GIVEN DATA: Begin

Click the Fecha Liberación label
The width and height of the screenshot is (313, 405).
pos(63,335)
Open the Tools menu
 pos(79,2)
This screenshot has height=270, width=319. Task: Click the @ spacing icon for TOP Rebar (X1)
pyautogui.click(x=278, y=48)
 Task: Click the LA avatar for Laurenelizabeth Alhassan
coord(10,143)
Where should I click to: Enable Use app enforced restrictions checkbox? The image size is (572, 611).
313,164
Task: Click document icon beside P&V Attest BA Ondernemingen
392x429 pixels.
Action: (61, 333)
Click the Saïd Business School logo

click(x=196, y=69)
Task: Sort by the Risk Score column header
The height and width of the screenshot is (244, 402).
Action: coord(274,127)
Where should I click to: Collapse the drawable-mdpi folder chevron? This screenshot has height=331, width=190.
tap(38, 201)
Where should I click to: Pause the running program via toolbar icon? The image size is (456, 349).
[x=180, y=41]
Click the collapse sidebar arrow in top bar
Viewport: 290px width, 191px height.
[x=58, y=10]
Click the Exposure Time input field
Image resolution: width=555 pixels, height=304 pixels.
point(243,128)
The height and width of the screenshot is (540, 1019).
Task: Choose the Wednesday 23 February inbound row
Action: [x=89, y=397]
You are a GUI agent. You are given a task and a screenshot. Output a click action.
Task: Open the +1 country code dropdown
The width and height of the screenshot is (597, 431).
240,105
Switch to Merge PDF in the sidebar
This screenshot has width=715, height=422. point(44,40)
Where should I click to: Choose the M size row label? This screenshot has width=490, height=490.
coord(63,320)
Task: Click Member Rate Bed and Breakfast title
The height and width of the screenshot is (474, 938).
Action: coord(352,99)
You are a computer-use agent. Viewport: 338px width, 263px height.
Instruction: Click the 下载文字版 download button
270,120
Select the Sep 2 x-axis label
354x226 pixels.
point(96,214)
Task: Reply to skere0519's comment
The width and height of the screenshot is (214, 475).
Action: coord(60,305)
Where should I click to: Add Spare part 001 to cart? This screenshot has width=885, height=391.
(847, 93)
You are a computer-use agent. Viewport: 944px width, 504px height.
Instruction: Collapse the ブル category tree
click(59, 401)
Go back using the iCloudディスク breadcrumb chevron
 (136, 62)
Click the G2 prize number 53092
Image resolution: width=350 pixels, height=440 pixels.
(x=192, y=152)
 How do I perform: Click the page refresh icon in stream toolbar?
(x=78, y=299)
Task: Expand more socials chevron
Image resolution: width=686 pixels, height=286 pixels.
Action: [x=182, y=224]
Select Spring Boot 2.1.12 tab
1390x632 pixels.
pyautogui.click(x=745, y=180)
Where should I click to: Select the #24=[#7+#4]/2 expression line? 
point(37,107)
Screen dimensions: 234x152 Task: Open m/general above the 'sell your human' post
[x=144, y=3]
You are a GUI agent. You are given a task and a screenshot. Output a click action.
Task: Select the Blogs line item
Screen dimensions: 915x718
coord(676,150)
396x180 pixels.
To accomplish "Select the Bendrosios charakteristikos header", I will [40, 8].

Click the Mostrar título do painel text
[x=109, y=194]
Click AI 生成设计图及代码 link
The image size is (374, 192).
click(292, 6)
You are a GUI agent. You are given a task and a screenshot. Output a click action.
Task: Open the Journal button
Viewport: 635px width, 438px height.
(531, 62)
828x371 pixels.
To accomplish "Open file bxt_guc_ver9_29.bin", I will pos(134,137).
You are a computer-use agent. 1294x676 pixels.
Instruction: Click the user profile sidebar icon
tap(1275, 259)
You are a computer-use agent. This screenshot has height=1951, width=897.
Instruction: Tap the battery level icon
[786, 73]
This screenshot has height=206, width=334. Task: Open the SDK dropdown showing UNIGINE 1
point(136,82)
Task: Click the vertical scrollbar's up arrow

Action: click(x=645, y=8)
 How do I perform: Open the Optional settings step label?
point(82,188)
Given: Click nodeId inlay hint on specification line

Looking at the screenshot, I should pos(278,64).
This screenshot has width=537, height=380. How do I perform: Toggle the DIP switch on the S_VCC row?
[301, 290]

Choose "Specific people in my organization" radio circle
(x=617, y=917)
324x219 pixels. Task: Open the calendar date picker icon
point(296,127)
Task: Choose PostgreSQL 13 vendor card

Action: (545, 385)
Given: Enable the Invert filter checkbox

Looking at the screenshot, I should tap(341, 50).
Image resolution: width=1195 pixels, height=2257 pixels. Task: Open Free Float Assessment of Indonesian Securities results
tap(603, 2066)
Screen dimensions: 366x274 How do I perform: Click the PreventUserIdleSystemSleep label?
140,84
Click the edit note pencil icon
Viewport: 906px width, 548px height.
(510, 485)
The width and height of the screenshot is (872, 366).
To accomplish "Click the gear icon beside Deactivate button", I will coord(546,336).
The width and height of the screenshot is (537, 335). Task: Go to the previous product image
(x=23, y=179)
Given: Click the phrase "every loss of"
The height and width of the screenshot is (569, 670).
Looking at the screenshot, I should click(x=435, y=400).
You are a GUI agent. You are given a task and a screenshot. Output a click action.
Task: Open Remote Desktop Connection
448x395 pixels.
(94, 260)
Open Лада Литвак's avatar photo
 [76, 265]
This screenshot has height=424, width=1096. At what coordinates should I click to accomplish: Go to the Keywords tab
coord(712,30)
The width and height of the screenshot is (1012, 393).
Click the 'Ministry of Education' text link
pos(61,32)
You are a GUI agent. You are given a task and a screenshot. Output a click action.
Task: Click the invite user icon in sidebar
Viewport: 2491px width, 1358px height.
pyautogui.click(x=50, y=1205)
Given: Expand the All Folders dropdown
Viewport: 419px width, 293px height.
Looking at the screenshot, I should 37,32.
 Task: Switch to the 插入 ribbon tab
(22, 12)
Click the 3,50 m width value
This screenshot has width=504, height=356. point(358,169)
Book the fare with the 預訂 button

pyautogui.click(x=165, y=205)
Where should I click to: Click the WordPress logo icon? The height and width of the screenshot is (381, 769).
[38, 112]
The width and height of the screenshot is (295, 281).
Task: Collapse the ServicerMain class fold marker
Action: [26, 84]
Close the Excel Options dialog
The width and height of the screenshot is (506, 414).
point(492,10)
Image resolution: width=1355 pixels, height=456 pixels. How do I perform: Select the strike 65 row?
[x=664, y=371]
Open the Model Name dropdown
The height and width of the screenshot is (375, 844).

GIVEN DATA: End

Copy all the records above precisely.

Click the Fecha Liberación label
The width and height of the screenshot is (313, 405).
pos(63,335)
Open the Tools menu
 pos(79,2)
This screenshot has height=270, width=319. Task: Click the @ spacing icon for TOP Rebar (X1)
pyautogui.click(x=278, y=48)
 Task: Click the LA avatar for Laurenelizabeth Alhassan
coord(10,143)
Where should I click to: Enable Use app enforced restrictions checkbox? The image size is (572, 611).
313,164
Task: Click document icon beside P&V Attest BA Ondernemingen
392x429 pixels.
Action: (61, 333)
Click the Saïd Business School logo

click(x=196, y=69)
Task: Sort by the Risk Score column header
The height and width of the screenshot is (244, 402).
Action: coord(274,127)
Where should I click to: Collapse the drawable-mdpi folder chevron? This screenshot has height=331, width=190.
tap(38, 201)
Where should I click to: Pause the running program via toolbar icon? The image size is (456, 349).
[x=180, y=41]
Click the collapse sidebar arrow in top bar
Viewport: 290px width, 191px height.
[x=58, y=10]
Click the Exposure Time input field
Image resolution: width=555 pixels, height=304 pixels.
point(243,128)
The height and width of the screenshot is (540, 1019).
Task: Choose the Wednesday 23 February inbound row
Action: [x=89, y=397]
You are a GUI agent. You are given a task and a screenshot. Output a click action.
Task: Open the +1 country code dropdown
The width and height of the screenshot is (597, 431).
240,105
Switch to Merge PDF in the sidebar
This screenshot has width=715, height=422. point(44,40)
Where should I click to: Choose the M size row label? This screenshot has width=490, height=490.
coord(63,320)
Task: Click Member Rate Bed and Breakfast title
The height and width of the screenshot is (474, 938).
Action: coord(352,99)
You are a computer-use agent. Viewport: 338px width, 263px height.
Instruction: Click the 下载文字版 download button
270,120
Select the Sep 2 x-axis label
354x226 pixels.
point(96,214)
Task: Reply to skere0519's comment
The width and height of the screenshot is (214, 475).
Action: coord(60,305)
Where should I click to: Add Spare part 001 to cart? This screenshot has width=885, height=391.
(847, 93)
You are a computer-use agent. Viewport: 944px width, 504px height.
Instruction: Collapse the ブル category tree
click(59, 401)
Go back using the iCloudディスク breadcrumb chevron
 (136, 62)
Click the G2 prize number 53092
Image resolution: width=350 pixels, height=440 pixels.
(x=192, y=152)
 How do I perform: Click the page refresh icon in stream toolbar?
(x=78, y=299)
Task: Expand more socials chevron
Image resolution: width=686 pixels, height=286 pixels.
Action: [x=182, y=224]
Select Spring Boot 2.1.12 tab
1390x632 pixels.
pyautogui.click(x=745, y=180)
Where should I click to: Select the #24=[#7+#4]/2 expression line? 
point(37,107)
Screen dimensions: 234x152 Task: Open m/general above the 'sell your human' post
[x=144, y=3]
You are a GUI agent. You are given a task and a screenshot. Output a click action.
Task: Select the Blogs line item
Screen dimensions: 915x718
coord(676,150)
396x180 pixels.
To accomplish "Select the Bendrosios charakteristikos header", I will [40, 8].

Click the Mostrar título do painel text
[x=109, y=194]
Click AI 生成设计图及代码 link
The image size is (374, 192).
click(292, 6)
You are a GUI agent. You are given a task and a screenshot. Output a click action.
Task: Open the Journal button
Viewport: 635px width, 438px height.
(531, 62)
828x371 pixels.
To accomplish "Open file bxt_guc_ver9_29.bin", I will pos(134,137).
You are a computer-use agent. 1294x676 pixels.
Instruction: Click the user profile sidebar icon
tap(1275, 259)
You are a computer-use agent. This screenshot has height=1951, width=897.
Instruction: Tap the battery level icon
[786, 73]
This screenshot has height=206, width=334. Task: Open the SDK dropdown showing UNIGINE 1
point(136,82)
Task: Click the vertical scrollbar's up arrow

Action: click(x=645, y=8)
 How do I perform: Open the Optional settings step label?
point(82,188)
Given: Click nodeId inlay hint on specification line

Looking at the screenshot, I should pos(278,64).
This screenshot has width=537, height=380. How do I perform: Toggle the DIP switch on the S_VCC row?
[301, 290]

Choose "Specific people in my organization" radio circle
(x=617, y=917)
324x219 pixels. Task: Open the calendar date picker icon
point(296,127)
Task: Choose PostgreSQL 13 vendor card

Action: (545, 385)
Given: Enable the Invert filter checkbox

Looking at the screenshot, I should tap(341, 50).
Image resolution: width=1195 pixels, height=2257 pixels. Task: Open Free Float Assessment of Indonesian Securities results
tap(603, 2066)
Screen dimensions: 366x274 How do I perform: Click the PreventUserIdleSystemSleep label?
140,84
Click the edit note pencil icon
Viewport: 906px width, 548px height.
(510, 485)
The width and height of the screenshot is (872, 366).
To accomplish "Click the gear icon beside Deactivate button", I will coord(546,336).
The width and height of the screenshot is (537, 335). Task: Go to the previous product image
(x=23, y=179)
Given: Click the phrase "every loss of"
The height and width of the screenshot is (569, 670).
Looking at the screenshot, I should click(x=435, y=400).
You are a GUI agent. You are given a task and a screenshot. Output a click action.
Task: Open Remote Desktop Connection
448x395 pixels.
(94, 260)
Open Лада Литвак's avatar photo
 [76, 265]
This screenshot has height=424, width=1096. At what coordinates should I click to accomplish: Go to the Keywords tab
coord(712,30)
The width and height of the screenshot is (1012, 393).
Click the 'Ministry of Education' text link
pos(61,32)
You are a GUI agent. You are given a task and a screenshot. Output a click action.
Task: Click the invite user icon in sidebar
Viewport: 2491px width, 1358px height.
pyautogui.click(x=50, y=1205)
Given: Expand the All Folders dropdown
Viewport: 419px width, 293px height.
Looking at the screenshot, I should 37,32.
 Task: Switch to the 插入 ribbon tab
(22, 12)
Click the 3,50 m width value
This screenshot has width=504, height=356. point(358,169)
Book the fare with the 預訂 button

pyautogui.click(x=165, y=205)
Where should I click to: Click the WordPress logo icon? The height and width of the screenshot is (381, 769).
[38, 112]
The width and height of the screenshot is (295, 281).
Task: Collapse the ServicerMain class fold marker
Action: [26, 84]
Close the Excel Options dialog
The width and height of the screenshot is (506, 414).
point(492,10)
Image resolution: width=1355 pixels, height=456 pixels. How do I perform: Select the strike 65 row?
[x=664, y=371]
Open the Model Name dropdown
The height and width of the screenshot is (375, 844).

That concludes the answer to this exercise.